WASHINGTON, July 25 (Reuters) - The U.S. economy grew faster than expected in the second quarter, but inflation subsided, leaving intact expectations of a September interest rate cut from the Federal Reserve.
Gross domestic product increased at a 2.8% annualized rate last quarter, the Commerce Department's Bureau of Economic Analysis said in its advance estimate of second-quarter GDP on Thursday. Economists polled by Reuters had forecast GDP rising at a 2.0% rate. Estimates ranged from a 1.1% rate to a 3.4% pace. The economy grew at a 1.4% rate in the first quarter.
U.S. central bank officials regard a 1.8% pace as the non-inflationary growth rate.
The economy, which continues to outperform its global peers despite hefty rate hikes from the Fed in 2022 and 2023, remains supported by a resilient labor market even as the unemployment rate has risen to a 2-1/2-year high of 4.1%.
The personal consumption expenditures (PCE) price index, excluding the volatile food and energy components, increased at a 2.9% rate after surging at a 3.7% pace in the first quarter, welcome news for U.S. central bank officials ahead of their two-day policy meeting next week.
The so-called core PCE price index is one of the inflation measures tracked by the Fed for its 2% target.
The Fed has maintained its benchmark overnight interest rate in the current 5.25%-5.50% range for the past year.
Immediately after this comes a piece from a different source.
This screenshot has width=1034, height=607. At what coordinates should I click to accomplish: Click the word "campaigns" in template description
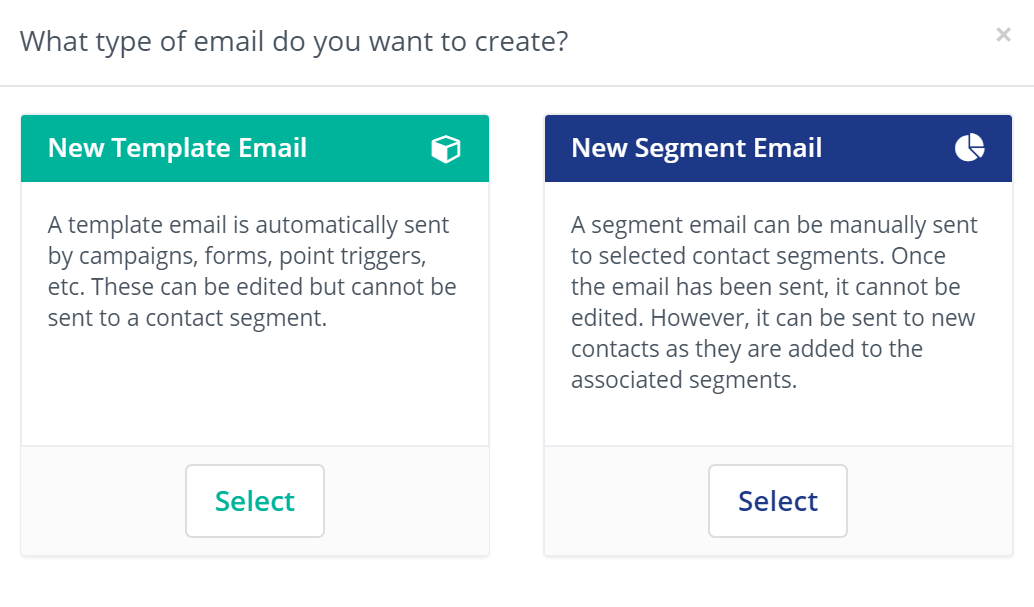pyautogui.click(x=130, y=257)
It has hiked its policy rate by 525 basis points since 2022. Financial markets expect three rate cuts this year, starting in September.
Despite the solid economic growth pace, the outlook for the second half of the year is hazy. The labor market is slowing, which will impact wage gains.
The saving rate is well below its pre-pandemic average and economists estimate that the bulk of the Fed's rate hikes is still to be felt.
State and local government revenues are also slowing, which could erode spending.
There are also worries about new tariffs, which could see businesses front-loading imports if former President Donald Trump is returned to the White House in November's presidential election.
Nonetheless, a recession is not expected, with monetary policy easing anticipated this year.